In this artist rendering of a metasurface, light passes through tiny, rectangular structures — the building blocks of the metasurface — and creates pairs of entangled photons at different wavelengths. (Image courtesy of Igal Brener)

An ultrathin invention could make future computing, sensing and encryption technologies remarkably smaller and more powerful by helping scientists control a strange but useful phenomenon of quantum mechanics. Scientists at Sandia and the Max Planck Institute for the Science of Light have reported on a device that could replace a roomful of equipment to link photons in a bizarre quantum effect called entanglement. This device — a kind of nano-engineered material called a metasurface — paves the way for entangling photons in complex ways that have not been possible with compact technologies.

When scientists say photons are entangled, they mean they are linked in such a way that actions on one affect the other, no matter where or how far apart the photons are in the universe. It is an effect of quantum mechanics, the laws of physics that govern particles and other very tiny things.

Although the phenomenon might seem odd, scientists have harnessed it to process information in new ways. For example, entanglement helps protect delicate quantum information and correct errors in quantum computing, a field that could someday have sweeping impacts in areas such as national security, science and finance. Entanglement is also enabling new, advanced encryption methods for secure communication. Research for the groundbreaking device, which is a hundred times thinner than a sheet of paper, was performed, in part, at the Center for Integrated Nanotechnologies, a DOE Office of Science user facility operated by Sandia and Los Alamos national laboratories.

The new metasurface acts as a doorway to this unusual quantum phenomenon. When scientists shine a laser through it, the beam of light passes through an ultrathin sample of glass covered in nanoscale structures made of a common semiconductor material called gallium arsenide. “It scrambles all the optical fields,” said Sandia senior scientist Igal Brener, an expert in a field called nonlinear optics who led the Sandia team. Occasionally, he said, a pair of entangled photons at different wavelengths emerge from the sample in the same direction as the incoming laser beam.

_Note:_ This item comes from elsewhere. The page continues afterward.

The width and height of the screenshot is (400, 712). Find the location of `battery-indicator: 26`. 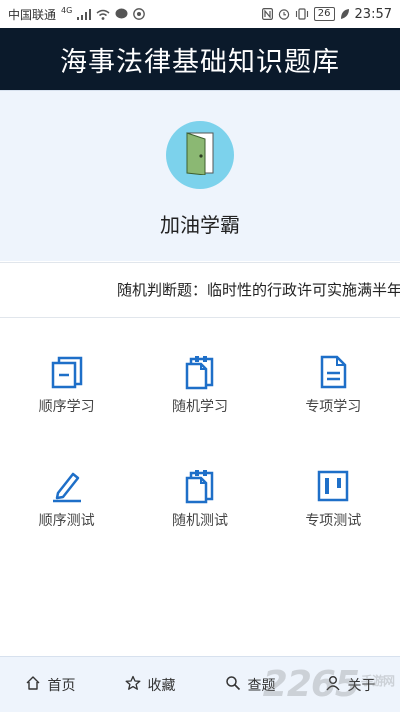

battery-indicator: 26 is located at coordinates (324, 14).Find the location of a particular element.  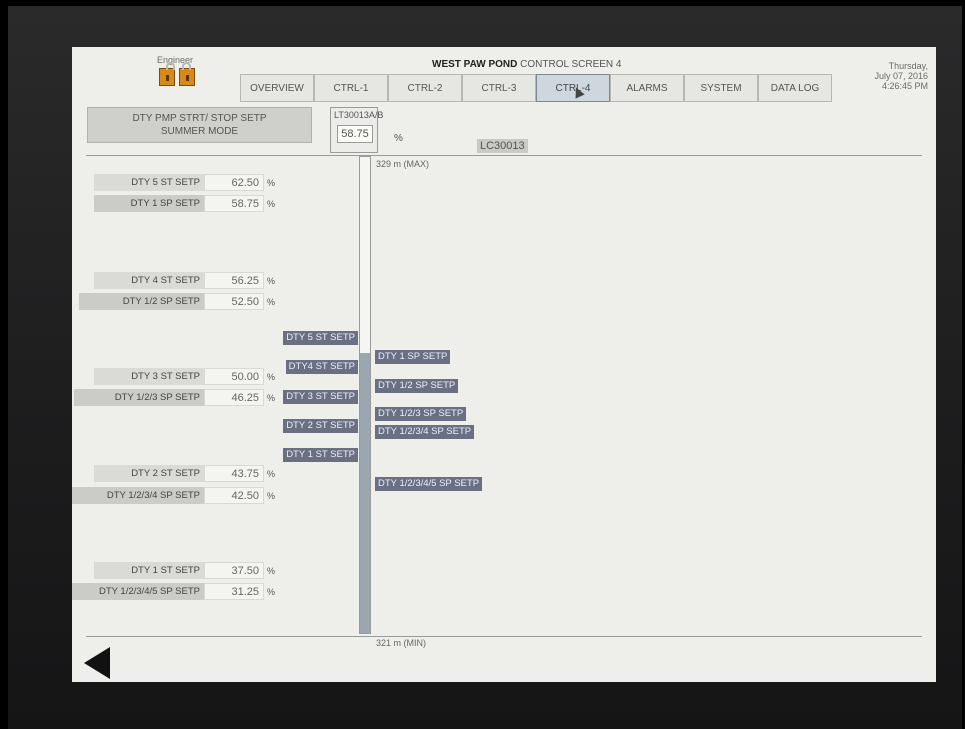

back-arrow-icon is located at coordinates (97, 663).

Igal said he is excited about this device because it is designed to produce complex webs of entangled photons — not just one pair at a time, but several pairs all entangled together, and some that can be indistinguishable from each other. Some technologies need these complex varieties of so-called multi-entanglement for sophisticated information processing schemes. Other miniature technologies based on silicon photonics can also entangle photons but without the much-needed level of complex multi-entanglement. Until now, the only way to produce such results was with multiple tables full of lasers, specialized crystals and other optical equipment.

“It is quite complicated and kind of intractable when this multi-entanglement needs more than two or three pairs,” Igal said. “These nonlinear metasurfaces essentially achieve this task in one sample when before it would have required incredibly complex optical setups.”